REPORT: The US Navy isn’t ready for war

According to a new report, the US Navy isn’t ready for war and has apparently become “captive to bureaucratic excess”, according to interviews with both active and recently retired service members:

WSJ – Is the U.S. Navy ready for war? A new report prepared by Marine Lt. Gen. Robert Schmidle and Rear Adm. Mark Montgomery, both retired, for members of Congress paints a portrait of the Navy as an institution adrift. The report, reviewed exclusively by the Journal, concludes that the surface Navy is not focused on preparing for war and is weathering a crisis in leadership and culture.

The impetus for the report was a series of recent catastrophes—a ship burning in San Diego last year; two destroyer collisions in the Pacific in 2017. Were these isolated events? Or did they indicate “larger institutional issues that are degrading the performance of the entire naval surface force”? The report surveyed active and recently retired service members of various ranks, conducting 77 candid hourlong interviews. A key finding: “Many sailors found their leadership distracted, captive to bureaucratic excess, and rewarded for the successful execution of administrative functions” rather than core competencies of war.
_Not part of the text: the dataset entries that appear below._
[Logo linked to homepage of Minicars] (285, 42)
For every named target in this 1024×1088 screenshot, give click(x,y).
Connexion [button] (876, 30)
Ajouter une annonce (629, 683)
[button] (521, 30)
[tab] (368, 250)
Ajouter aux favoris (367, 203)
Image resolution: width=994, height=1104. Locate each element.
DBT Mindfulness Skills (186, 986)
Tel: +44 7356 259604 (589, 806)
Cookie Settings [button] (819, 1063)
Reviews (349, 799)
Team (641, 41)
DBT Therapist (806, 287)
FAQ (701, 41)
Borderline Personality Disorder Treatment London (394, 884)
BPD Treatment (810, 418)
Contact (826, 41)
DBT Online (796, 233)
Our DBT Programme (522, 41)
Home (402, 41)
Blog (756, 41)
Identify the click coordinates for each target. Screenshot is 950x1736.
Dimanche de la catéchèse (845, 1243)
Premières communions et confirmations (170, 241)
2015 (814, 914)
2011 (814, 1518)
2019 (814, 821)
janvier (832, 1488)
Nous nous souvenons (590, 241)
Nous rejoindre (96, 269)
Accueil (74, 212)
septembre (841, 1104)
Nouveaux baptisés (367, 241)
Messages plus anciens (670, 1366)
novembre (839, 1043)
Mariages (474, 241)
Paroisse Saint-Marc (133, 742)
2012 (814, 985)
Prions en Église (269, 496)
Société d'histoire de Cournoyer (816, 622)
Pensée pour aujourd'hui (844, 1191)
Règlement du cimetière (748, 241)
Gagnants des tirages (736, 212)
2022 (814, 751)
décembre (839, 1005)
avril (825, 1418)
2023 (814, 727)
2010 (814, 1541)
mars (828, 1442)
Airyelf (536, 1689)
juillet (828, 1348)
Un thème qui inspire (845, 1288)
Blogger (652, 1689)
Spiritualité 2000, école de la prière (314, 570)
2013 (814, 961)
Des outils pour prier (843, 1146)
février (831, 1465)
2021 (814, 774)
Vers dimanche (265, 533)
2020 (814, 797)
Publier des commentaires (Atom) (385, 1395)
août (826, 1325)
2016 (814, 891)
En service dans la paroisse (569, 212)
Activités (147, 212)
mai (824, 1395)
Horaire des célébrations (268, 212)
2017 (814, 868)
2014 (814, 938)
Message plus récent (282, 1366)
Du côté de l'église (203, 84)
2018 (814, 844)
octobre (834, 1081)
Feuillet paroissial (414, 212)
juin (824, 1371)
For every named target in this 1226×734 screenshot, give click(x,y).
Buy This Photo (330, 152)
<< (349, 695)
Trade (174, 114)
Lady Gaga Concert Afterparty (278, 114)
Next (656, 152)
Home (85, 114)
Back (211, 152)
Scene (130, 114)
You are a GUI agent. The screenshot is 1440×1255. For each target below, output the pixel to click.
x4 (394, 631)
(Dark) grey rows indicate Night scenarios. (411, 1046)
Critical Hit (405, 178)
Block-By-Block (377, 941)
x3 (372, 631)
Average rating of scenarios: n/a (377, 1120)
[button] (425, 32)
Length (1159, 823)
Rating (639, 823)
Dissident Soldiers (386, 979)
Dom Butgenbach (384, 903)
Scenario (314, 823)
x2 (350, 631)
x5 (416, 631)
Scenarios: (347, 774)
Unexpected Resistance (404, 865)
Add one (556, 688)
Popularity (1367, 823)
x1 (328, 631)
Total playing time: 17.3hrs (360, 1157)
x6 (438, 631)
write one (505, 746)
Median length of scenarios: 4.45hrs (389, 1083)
“I guarantee you every unit in the Navy is up to speed on their diversity training,” said one recently retired senior enlisted leader. “I’m sorry that I can’t say the same of their ship-handling training.”

Adm. Montgomery told me in an interview over the weekend that when he was a junior officer in the 1980s there was “an intense focus” on a likely confrontation with the Soviet navy—learning about classes of ships or the missiles aboard. After decades without a peer adversary at sea, “the same focus is not permeating the Navy today.”

The Navy has improved its pipeline for surface-warfare officers since the 2017 collisions, reversing a 2003 money-saving mistake of training junior officers by giving them 23 compact discs loaded with reading material. But the Navy doesn’t spend the money and time training surface warfare officers that it does submariners or aviators, and has revamped training so many times, usually in an effort to spend even less money, that commanding officers are left with “inconsistent, often ill-prepared wardrooms.”

I believe Allen West once suggested that in wartime it is essential to control the oceans. Given that premise, this report is very disconcerting and it sounds like the Navy has serious culture issues that are preventing it from being all that it can be.

But what’s even more bothersome is that we’ve already seen the emphasis on “diversity training” and hiring in the military under the new Biden administration, which is on steroids compared to what it used to be. Which means we can expect things to just get worse under this political leadership.